August Wilhelm Thienemann (24 April 1830 – 5 November 1884) was a German pastor, ornithologist and conservationist. He was the father of Johannes Wilhelm Thienemann, the pioneer of bird ringing in Germany and the founder of the Rossiten bird observatory.

== Life and work ==
Thienemann was born on 24 April 1830 in Droyßig where his father Georg August Wilhelm Thienemann (1781–1863) was a pastor who also took an interest in natural history with a circle of friends who included Johann Friedrich Naumann (1780–1857) and Christian Ludwig Brehm (1787–1864). His grandfather Johann August Thienemann (1749–1812) was also a naturalist as was his uncle Friedrich August Ludwig Thienemann (1793–1858), whose son was Ludwig Thienemann (1793–1858). As a boy August Wilhelm collected bird eggs, shells and other objects. He studied theology and became a pastor at Gangloffsömmern.
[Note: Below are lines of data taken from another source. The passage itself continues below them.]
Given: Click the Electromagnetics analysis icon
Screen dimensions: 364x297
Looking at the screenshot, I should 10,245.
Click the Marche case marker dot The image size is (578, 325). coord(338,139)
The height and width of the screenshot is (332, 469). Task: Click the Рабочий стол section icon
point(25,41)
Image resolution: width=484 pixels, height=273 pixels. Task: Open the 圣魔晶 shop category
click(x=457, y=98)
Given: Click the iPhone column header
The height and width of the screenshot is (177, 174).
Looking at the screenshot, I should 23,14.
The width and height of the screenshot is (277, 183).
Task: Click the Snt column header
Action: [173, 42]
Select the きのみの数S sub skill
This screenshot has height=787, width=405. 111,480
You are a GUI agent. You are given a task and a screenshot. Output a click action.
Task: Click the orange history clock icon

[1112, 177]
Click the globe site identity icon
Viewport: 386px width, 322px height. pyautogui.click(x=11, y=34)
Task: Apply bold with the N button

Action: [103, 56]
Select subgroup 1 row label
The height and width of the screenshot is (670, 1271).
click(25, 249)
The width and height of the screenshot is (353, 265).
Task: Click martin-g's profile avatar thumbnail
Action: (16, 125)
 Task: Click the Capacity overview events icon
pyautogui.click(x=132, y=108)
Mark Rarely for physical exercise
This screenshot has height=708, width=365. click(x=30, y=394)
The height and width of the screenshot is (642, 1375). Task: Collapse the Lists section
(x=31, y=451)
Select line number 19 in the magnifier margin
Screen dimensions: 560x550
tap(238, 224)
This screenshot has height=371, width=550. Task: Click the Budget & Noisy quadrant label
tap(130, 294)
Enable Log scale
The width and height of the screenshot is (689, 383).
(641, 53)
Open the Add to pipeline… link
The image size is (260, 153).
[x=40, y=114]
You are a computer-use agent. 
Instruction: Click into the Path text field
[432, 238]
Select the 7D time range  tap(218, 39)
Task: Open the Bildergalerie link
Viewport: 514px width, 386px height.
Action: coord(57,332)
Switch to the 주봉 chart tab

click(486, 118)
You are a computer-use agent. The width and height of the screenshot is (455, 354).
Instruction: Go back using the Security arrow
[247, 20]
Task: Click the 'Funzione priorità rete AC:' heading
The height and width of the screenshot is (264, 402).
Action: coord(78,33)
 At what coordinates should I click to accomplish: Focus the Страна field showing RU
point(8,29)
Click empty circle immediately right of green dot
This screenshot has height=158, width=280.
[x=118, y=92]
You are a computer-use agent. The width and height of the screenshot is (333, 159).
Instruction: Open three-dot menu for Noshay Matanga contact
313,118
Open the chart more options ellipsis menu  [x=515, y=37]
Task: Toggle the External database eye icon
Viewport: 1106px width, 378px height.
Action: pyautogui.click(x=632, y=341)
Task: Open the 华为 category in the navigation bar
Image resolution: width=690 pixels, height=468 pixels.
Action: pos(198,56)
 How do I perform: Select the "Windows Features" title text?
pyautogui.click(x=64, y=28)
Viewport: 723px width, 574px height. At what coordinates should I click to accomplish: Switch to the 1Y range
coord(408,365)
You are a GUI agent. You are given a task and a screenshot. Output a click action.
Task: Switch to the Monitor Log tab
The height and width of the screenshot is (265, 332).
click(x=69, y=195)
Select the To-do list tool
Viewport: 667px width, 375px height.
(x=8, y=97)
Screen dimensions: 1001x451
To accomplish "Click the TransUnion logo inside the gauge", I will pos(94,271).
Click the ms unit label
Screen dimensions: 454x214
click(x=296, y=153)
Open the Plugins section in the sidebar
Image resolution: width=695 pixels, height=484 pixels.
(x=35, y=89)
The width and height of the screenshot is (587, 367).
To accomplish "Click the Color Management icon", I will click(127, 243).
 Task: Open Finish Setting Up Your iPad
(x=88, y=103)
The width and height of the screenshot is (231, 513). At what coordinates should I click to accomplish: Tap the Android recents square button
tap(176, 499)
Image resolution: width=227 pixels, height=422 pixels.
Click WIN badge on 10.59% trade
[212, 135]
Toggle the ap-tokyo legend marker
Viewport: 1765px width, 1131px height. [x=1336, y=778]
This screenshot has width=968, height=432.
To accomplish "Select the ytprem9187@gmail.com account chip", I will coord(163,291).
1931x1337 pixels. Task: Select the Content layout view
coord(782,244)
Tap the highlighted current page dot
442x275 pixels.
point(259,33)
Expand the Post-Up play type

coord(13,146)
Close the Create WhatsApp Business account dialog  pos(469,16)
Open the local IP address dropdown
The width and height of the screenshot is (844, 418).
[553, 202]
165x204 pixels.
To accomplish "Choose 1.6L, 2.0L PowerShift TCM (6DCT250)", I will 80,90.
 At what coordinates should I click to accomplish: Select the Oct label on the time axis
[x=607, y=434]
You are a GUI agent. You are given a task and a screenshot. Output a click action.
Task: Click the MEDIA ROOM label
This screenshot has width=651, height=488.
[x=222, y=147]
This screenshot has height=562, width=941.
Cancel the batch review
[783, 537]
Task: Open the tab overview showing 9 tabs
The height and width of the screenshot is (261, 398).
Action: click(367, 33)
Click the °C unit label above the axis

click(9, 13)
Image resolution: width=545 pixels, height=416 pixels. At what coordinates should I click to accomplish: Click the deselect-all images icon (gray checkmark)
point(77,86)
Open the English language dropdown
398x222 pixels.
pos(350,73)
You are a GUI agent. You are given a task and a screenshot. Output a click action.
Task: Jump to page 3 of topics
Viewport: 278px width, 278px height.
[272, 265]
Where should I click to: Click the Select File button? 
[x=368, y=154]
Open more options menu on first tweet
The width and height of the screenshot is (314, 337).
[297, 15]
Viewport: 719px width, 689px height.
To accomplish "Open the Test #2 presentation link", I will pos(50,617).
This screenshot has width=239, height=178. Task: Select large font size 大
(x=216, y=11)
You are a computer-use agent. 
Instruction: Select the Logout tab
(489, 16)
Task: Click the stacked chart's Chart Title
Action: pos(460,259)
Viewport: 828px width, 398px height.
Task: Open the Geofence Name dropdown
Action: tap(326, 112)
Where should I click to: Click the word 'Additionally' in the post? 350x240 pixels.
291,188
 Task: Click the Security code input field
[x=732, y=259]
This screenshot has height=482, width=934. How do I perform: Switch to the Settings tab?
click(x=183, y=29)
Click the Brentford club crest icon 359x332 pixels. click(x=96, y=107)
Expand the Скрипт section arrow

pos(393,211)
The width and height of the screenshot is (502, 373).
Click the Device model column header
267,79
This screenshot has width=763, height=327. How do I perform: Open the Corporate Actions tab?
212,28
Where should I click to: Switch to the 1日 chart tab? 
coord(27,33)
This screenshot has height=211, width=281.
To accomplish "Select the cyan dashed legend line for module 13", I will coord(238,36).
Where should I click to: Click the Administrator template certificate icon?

When he became a rector at Zangenberg near Zeitz, he managed a large aviary with numerous birds and documented the calls of birds often making use of a tuning fork to identify the frequencies. From 1876 the journal Sächsisch-Thüringischen Vereins für Vogelkunde und Vogelschutz zu Halle was edited by Eugen Dietrich Adalbert von Schlechtendal (1830–1881). After his death, Thienemann took over editing of the journal which had then merged into the German association for the protection of birds. Thienemann also edited the monthly magazine for the German association for the protection of birds. He produced a mural for a school in Weissenfels dealing with birds and gave talks around Germany. In 1884 he was asked by the minister of agriculture to represent Prussia at the International Ornithological Congress at Vienna but Theinemann was unable to go due to poor health. Theinemann suffered from rheumatism and had suffered a heart attack once in 1878.

Thienemann died on 5 November 1884 in Zangenberg at the age of 54.